__Exercise description__
Transcribe word for word each line from the one containing "380x528 pixels." to the final line of the data, both included. Skip the pictures.

Collected data entries:

───

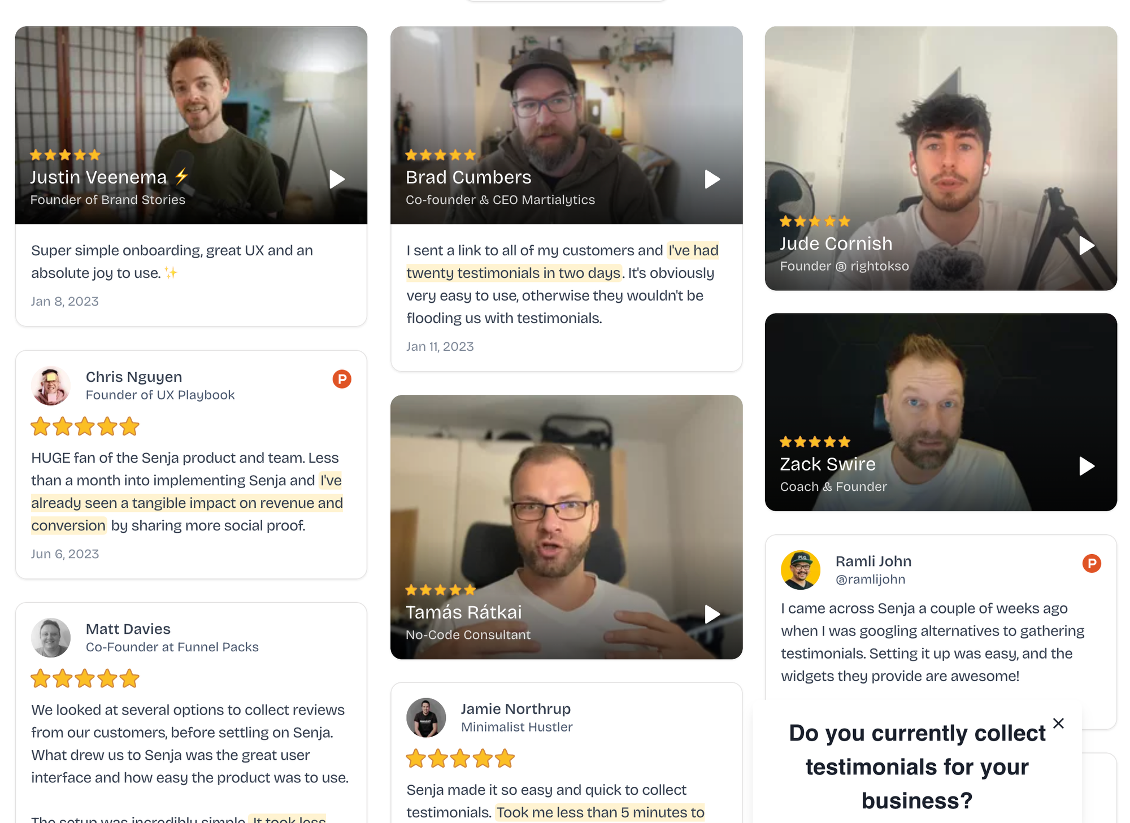The width and height of the screenshot is (1130, 823).
Task: Click Ramli John's profile avatar
Action: click(x=801, y=570)
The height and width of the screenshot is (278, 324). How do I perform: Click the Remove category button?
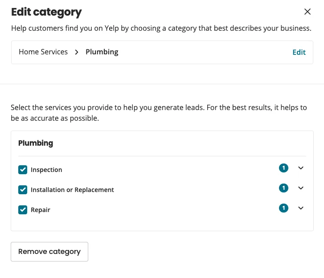tap(49, 252)
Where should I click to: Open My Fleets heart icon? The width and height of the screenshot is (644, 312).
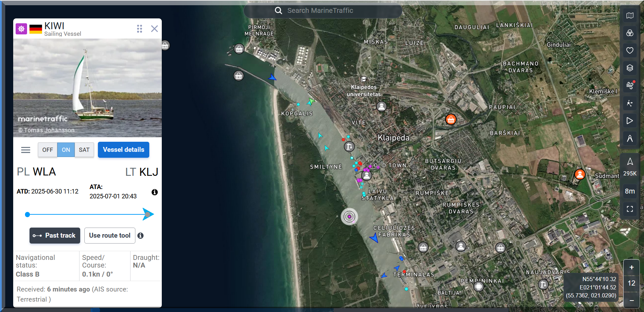coord(630,50)
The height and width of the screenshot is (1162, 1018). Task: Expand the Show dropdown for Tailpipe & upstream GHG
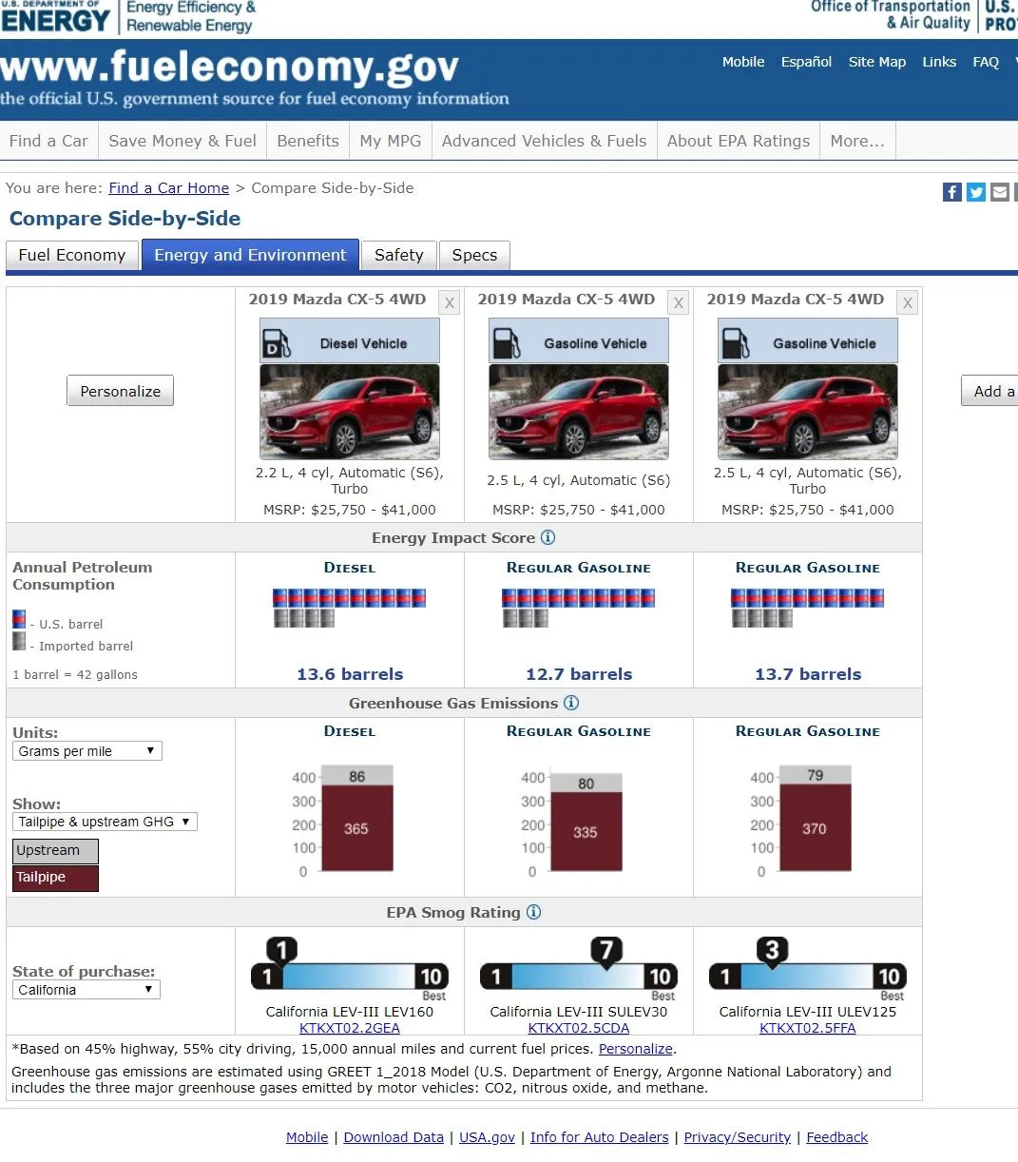(105, 822)
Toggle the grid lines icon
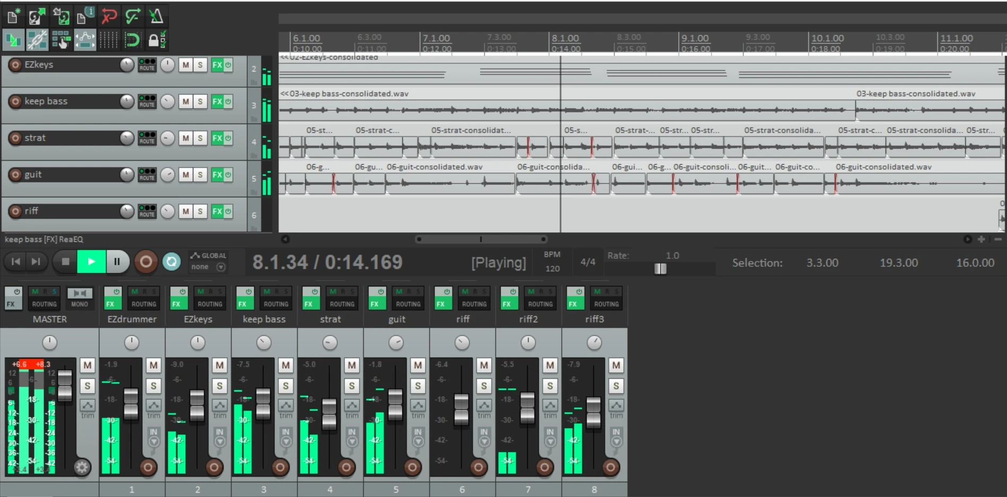This screenshot has width=1007, height=497. click(x=109, y=40)
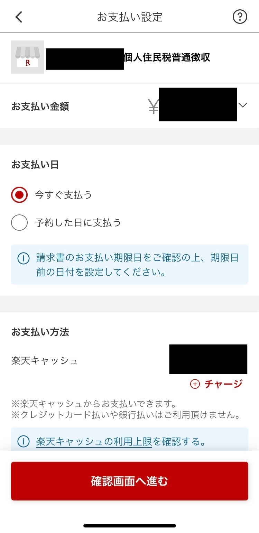259x533 pixels.
Task: Tap the plus circle charge icon
Action: [195, 384]
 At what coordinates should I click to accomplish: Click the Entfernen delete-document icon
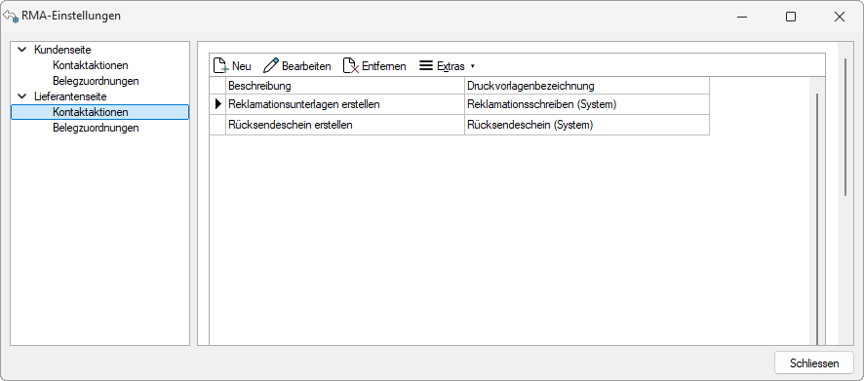point(351,66)
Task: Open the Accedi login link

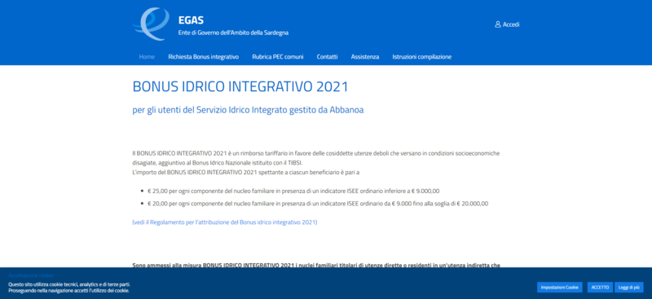Action: coord(507,24)
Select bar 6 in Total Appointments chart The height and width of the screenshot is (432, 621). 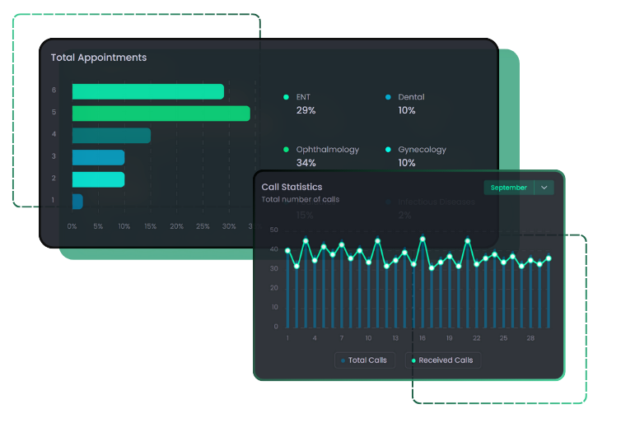point(147,91)
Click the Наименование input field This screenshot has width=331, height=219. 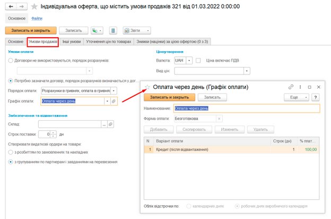click(247, 108)
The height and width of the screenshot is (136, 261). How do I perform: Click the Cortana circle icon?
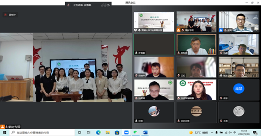[x=79, y=132]
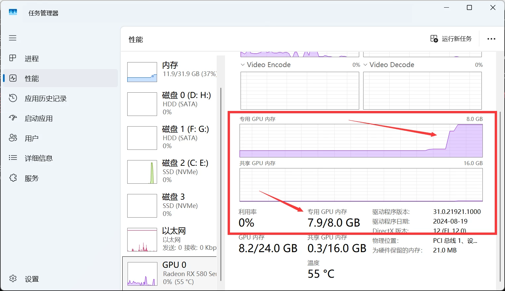Select the 性能 (Performance) sidebar icon

tap(13, 78)
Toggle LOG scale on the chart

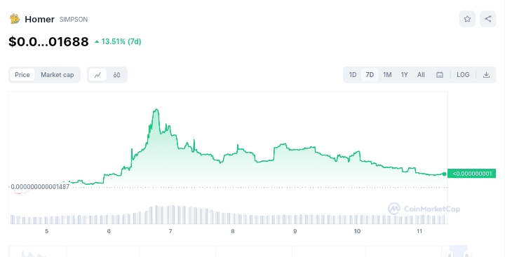pos(463,75)
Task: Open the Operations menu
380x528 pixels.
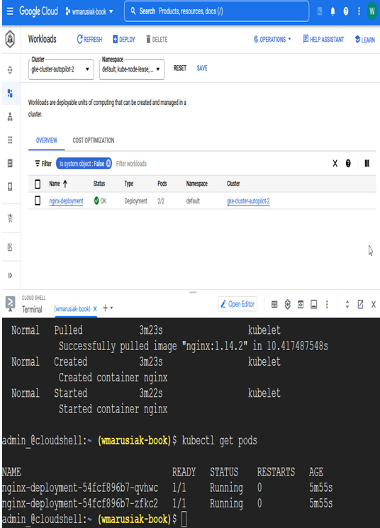Action: tap(272, 40)
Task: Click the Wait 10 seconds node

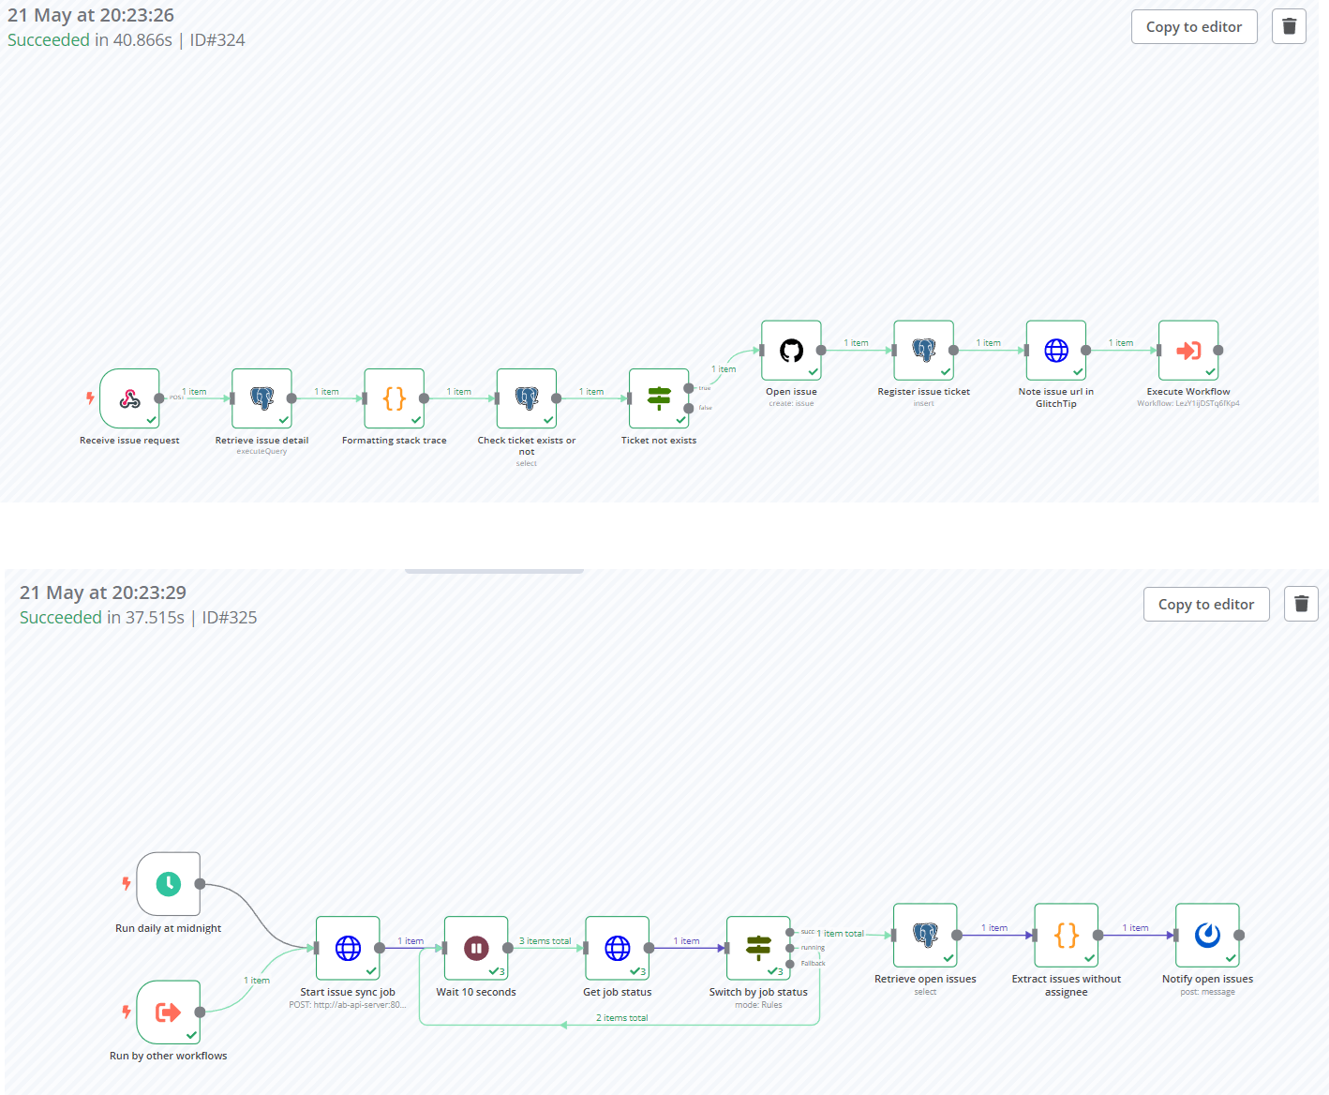Action: click(476, 948)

───

__Your solution__
380x528 pixels.
Action: tap(272, 40)
Task: Click the Wait 10 seconds node

Action: click(476, 948)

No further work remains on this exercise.